In May 1533 Archbishop Cranmer annulled Henry’s marriage to Katherine and very soon afterwards Anne Boleyn became Henry’s wife. At the end of the month she was crowned queen. During the procession to her coronation at Westminster Abbey by her friend the Archbishop, men in the crowds refused to take their hats off, and the ‘goggle eyed whore’, as they called her, grew increasingly unpopular as time went by. On one occasion the congregation of a London church walked out when the priest prayed for Queen Anne. Reports from Justices of the Peace throughout the country came flooding in, that men of all classes were saying the king was no better than a lecher and that they would never accept any queen other than Katherine.

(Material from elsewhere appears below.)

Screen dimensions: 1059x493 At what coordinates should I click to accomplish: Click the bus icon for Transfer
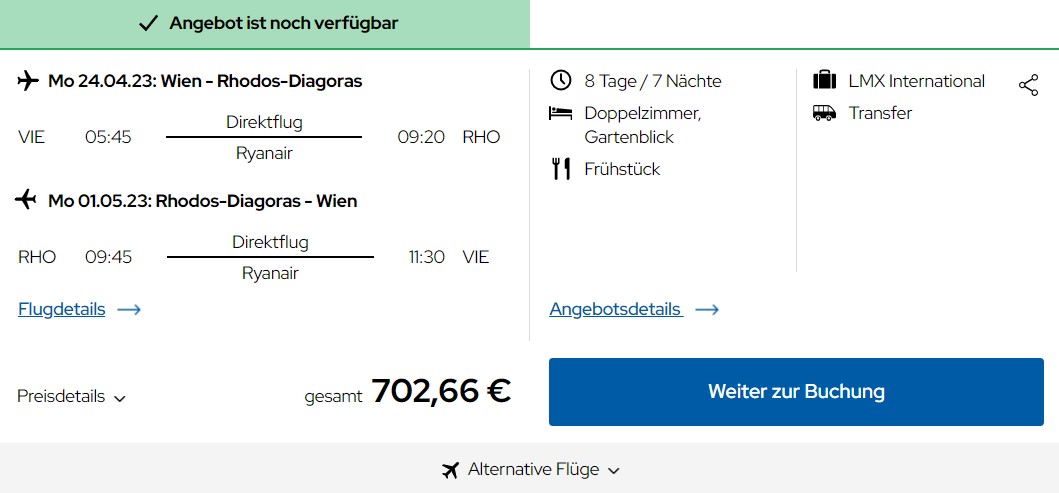pyautogui.click(x=825, y=113)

In July the Nun of Kent was arrested. As soon as Parliament met, which was early in the following year, she was attainted and declared guilty of treason, together with nine of her closest associates (Dr Bocking and another monk from Canterbury, two friars, two parsons and some laymen). The bill of attainder did away with the need for a trial, which might have proved troublesome as it was by no means certain that a jury would find them guilty. All were duly hanged at Tyburn in April 1534, the men drawn and quartered. Elizabeth escaped burning, which was the normal penalty for women found guilty of treason, but her head was stuck up with the others on Tower Bridge.

Sir Thomas More and Bishop Fisher had also been accused of supporting her. More escaped by pretending he had always thought of Elizabeth as ‘a wicked woman’. Fisher, who openly accepted that her visions were genuine, was convicted, but only of failing to inform the authorities – for misprision. This was not a capital offence and he avoided any punishment by pointing out that the nun had told the king exactly what she had told him.

Elizabeth Barton’s political significance tends to be overlooked, yet Henry VIII had been in no doubt about the danger
she posed.
10
Hall devoted six pages of his folio chronicle to this ‘new found saint and hypocrite called the Maid of Kent’, quoting from her attainder. She was charged with saying ‘there was a root with three branches and till they were plucked up it should never be merry in England’. The root had been Cardinal Wolsey, while the branches were the king, the Duke of Norfolk and the Duke of Suffolk (Charles Brandon). The attainder claimed that the nun’s followers had decided that, after marrying Anne Boleyn, Henry was no longer king in the eyes of God, and they had tried to bring others round to their opinion. They had wanted to sow ‘a secret rupture and grudge in the heart of the King’s subjects’ over the divorce, and to start a rebellion.